### Required action
Pull out every line with the word "computer" from the entries below.
- - -
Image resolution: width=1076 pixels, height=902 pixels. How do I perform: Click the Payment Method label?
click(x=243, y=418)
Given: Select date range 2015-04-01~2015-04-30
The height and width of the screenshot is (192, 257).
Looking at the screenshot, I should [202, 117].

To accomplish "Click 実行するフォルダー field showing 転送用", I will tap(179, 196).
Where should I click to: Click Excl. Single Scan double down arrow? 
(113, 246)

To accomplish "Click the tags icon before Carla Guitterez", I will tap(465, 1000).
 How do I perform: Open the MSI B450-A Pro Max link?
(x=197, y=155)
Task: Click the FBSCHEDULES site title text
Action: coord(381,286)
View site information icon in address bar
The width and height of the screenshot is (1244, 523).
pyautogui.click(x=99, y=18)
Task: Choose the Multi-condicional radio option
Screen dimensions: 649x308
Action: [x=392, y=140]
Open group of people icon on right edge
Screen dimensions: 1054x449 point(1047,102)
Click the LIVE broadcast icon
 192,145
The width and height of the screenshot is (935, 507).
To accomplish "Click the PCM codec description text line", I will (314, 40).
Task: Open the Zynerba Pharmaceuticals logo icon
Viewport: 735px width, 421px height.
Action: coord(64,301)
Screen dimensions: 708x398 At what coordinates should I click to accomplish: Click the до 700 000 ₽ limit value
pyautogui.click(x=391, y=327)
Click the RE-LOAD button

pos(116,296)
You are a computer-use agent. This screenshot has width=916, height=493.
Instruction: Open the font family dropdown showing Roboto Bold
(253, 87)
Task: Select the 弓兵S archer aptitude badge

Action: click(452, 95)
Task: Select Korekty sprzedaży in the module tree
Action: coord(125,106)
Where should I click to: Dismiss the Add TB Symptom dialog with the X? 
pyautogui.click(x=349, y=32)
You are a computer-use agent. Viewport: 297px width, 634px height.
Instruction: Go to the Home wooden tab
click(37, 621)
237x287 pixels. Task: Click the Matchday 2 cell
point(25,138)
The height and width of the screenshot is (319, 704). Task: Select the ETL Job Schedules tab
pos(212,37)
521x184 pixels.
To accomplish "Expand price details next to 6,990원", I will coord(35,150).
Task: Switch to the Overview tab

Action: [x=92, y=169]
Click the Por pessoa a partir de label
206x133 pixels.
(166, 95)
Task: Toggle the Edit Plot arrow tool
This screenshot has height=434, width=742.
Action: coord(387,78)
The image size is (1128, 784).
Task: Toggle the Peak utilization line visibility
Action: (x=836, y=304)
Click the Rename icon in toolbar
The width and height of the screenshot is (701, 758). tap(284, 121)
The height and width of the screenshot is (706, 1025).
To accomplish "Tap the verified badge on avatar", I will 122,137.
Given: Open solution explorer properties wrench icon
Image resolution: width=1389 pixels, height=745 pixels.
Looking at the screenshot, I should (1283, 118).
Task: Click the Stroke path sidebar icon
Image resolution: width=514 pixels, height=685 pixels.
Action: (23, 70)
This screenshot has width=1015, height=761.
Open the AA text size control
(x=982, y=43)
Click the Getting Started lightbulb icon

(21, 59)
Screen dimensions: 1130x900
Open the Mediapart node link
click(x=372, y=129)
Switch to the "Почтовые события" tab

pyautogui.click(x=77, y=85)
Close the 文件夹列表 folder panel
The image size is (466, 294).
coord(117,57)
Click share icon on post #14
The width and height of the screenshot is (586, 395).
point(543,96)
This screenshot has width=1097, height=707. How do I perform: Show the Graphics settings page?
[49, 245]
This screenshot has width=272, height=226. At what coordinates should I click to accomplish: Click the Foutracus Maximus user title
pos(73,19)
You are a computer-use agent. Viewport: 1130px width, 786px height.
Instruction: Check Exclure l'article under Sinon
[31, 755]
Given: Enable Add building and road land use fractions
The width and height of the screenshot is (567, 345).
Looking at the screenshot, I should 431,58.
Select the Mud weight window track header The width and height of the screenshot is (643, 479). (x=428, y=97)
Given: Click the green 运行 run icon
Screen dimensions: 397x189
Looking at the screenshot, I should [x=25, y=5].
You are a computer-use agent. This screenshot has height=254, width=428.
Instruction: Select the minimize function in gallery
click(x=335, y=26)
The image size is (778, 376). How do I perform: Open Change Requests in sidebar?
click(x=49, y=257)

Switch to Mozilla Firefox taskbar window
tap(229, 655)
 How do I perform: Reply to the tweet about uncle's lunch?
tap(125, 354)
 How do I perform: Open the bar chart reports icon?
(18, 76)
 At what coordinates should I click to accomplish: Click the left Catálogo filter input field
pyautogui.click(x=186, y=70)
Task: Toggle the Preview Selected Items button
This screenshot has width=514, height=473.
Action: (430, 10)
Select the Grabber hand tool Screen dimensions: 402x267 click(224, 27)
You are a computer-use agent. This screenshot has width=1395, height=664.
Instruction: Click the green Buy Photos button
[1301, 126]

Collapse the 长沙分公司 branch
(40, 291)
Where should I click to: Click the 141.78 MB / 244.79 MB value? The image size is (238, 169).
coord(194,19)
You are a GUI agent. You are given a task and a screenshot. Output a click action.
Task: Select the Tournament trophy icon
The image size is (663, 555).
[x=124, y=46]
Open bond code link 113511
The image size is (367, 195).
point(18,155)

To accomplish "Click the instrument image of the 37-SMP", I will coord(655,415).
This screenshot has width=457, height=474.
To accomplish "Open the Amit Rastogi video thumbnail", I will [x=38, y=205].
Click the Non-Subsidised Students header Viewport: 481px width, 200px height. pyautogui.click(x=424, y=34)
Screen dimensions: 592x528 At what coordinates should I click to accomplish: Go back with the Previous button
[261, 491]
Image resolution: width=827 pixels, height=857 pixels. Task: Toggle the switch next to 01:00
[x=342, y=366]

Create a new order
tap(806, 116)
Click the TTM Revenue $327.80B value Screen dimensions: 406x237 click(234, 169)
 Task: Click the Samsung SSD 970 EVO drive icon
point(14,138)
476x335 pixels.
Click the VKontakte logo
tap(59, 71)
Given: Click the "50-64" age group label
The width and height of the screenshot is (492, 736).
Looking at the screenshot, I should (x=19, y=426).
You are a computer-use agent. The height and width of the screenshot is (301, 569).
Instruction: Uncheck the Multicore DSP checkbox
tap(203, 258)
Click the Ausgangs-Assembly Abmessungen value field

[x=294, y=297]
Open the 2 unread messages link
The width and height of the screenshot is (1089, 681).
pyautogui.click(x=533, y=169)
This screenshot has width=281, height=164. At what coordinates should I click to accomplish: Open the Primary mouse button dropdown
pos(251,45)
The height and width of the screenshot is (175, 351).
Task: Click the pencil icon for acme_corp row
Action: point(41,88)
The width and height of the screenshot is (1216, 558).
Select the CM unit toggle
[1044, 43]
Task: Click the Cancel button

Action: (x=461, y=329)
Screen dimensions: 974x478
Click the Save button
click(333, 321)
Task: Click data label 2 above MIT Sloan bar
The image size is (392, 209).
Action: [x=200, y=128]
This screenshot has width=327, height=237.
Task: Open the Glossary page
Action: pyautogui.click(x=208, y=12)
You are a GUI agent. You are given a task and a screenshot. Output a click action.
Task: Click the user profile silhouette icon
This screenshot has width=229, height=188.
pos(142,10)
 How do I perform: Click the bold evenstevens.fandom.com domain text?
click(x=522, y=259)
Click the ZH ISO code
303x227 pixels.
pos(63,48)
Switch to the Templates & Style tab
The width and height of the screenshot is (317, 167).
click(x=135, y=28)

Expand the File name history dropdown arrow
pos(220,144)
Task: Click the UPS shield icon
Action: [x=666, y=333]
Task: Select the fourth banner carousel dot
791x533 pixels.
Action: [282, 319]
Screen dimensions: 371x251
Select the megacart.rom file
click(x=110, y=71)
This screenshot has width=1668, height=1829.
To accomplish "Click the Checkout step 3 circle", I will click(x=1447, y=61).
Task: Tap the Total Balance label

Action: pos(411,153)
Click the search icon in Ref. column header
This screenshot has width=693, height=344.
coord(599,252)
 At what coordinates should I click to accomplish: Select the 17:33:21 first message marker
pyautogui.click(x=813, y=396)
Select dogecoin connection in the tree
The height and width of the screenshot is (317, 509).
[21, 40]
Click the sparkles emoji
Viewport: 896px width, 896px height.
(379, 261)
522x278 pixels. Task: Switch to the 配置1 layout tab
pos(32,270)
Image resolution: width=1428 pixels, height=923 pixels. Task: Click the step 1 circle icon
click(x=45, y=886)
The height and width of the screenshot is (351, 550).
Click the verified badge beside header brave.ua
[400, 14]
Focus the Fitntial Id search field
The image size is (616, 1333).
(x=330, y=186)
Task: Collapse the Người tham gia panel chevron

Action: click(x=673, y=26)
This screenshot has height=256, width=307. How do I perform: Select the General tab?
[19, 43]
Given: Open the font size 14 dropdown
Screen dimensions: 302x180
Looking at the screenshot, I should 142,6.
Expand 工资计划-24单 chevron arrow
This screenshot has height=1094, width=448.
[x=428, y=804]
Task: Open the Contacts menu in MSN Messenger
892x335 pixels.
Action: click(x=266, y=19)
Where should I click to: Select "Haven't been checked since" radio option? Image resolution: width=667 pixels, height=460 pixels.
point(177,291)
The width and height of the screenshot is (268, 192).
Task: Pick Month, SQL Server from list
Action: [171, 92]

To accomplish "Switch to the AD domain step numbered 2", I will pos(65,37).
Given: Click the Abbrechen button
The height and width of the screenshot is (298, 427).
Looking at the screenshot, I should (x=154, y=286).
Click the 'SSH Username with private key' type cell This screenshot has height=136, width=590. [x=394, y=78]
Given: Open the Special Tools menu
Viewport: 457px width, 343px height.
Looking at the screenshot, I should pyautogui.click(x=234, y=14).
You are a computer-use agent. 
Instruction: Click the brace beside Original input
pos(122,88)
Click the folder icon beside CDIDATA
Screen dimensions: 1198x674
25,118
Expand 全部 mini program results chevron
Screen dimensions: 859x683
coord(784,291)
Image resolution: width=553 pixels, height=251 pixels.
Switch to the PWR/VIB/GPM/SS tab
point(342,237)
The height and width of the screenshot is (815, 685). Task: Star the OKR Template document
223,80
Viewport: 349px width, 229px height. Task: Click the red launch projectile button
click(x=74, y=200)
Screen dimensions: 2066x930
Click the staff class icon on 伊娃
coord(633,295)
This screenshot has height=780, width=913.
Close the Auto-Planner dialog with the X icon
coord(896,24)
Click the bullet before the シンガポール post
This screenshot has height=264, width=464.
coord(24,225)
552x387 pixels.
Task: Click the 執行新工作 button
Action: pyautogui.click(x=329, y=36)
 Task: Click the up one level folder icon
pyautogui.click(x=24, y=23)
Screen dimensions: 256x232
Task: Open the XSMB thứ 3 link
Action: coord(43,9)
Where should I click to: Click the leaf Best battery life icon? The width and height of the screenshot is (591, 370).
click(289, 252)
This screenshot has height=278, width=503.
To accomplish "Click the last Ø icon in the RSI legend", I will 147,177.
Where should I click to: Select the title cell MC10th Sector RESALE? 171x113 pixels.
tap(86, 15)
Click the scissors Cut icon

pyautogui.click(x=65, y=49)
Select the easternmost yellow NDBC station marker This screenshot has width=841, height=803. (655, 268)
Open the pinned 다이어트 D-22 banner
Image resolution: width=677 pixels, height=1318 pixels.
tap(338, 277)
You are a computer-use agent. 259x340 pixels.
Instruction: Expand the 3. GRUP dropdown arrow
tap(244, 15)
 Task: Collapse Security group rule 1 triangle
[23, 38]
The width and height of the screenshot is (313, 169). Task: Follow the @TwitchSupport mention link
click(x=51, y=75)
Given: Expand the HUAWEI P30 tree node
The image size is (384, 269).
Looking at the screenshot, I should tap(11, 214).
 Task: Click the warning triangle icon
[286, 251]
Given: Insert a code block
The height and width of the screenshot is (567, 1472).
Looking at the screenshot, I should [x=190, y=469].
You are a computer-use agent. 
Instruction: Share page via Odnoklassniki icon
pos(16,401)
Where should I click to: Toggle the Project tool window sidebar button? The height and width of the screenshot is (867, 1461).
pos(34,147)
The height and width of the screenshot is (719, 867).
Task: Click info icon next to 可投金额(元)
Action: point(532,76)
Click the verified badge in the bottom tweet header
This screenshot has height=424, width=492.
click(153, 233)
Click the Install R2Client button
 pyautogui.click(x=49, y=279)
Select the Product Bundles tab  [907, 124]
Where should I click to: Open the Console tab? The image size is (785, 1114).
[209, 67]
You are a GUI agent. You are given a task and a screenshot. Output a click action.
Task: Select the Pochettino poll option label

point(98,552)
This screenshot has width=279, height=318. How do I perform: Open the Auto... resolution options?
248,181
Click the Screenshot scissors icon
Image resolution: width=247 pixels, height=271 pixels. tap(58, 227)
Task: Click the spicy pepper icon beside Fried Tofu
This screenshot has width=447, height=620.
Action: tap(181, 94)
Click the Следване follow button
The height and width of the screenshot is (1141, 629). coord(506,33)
- - -
### Your response
You are a computer-use agent. This screenshot has width=916, height=493.
You are a computer-use agent. Viewport: 297px width, 634px height.
You are a computer-use agent. Viewport: 1130px width, 786px height.
You are a computer-use agent. This screenshot has height=254, width=428.
You are a computer-use agent. This screenshot has width=1395, height=664.
You are a computer-use agent. The height and width of the screenshot is (301, 569).
You are a computer-use agent. 
You are a computer-use agent. 259x340 pixels.
You are a computer-use agent. 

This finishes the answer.